You actually shouldn’t have an IT team, at least according to the experts.
In 2008, Nasstar CEO Charles Black predicted in ComputerWeekly that no one would have an IT department after 2013. Gartner jumped on this idea as well, predicting in 2005 that one in 10 IT departments would be “dead by 2011.”
These predictions aren’t just stale leftovers from the early aughts. The IT department was also supposed to die out in 2017, as predicted by a tech professional … in 2017.
But it’s 2018, and I’m still here writing a blog about IT departments and you’re still here reading it.
The IT team, as a concept, is actually alive and well. That likely has a lot to with the fact that, according to a recent Gartner survey1, 37% of both small and midsize businesses list advances in technology as one of the most significant external factors shaping their organization’s business goals.
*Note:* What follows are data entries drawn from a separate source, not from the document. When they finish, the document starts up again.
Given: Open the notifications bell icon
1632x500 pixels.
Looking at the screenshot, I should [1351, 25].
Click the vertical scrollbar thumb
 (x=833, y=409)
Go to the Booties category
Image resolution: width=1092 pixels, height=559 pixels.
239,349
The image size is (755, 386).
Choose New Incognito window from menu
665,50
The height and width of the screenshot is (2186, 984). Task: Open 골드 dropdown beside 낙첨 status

The effect of technology on the workplace isn’t news, though. What is news is how workplaces are reorganizing in order to better take advantage of and maintain new tech.
Why is everyone predicting the death of IT departments?
So why does everyone keep swearing that we’re about to send IT to the grave? Are we all so hubristic that we won’t heed the prophets of 2013 until it’s too late?
Probably not. My money is on the fact that a headline that includes “the IT department will die” is more likely to get clicked on because it’s sensational.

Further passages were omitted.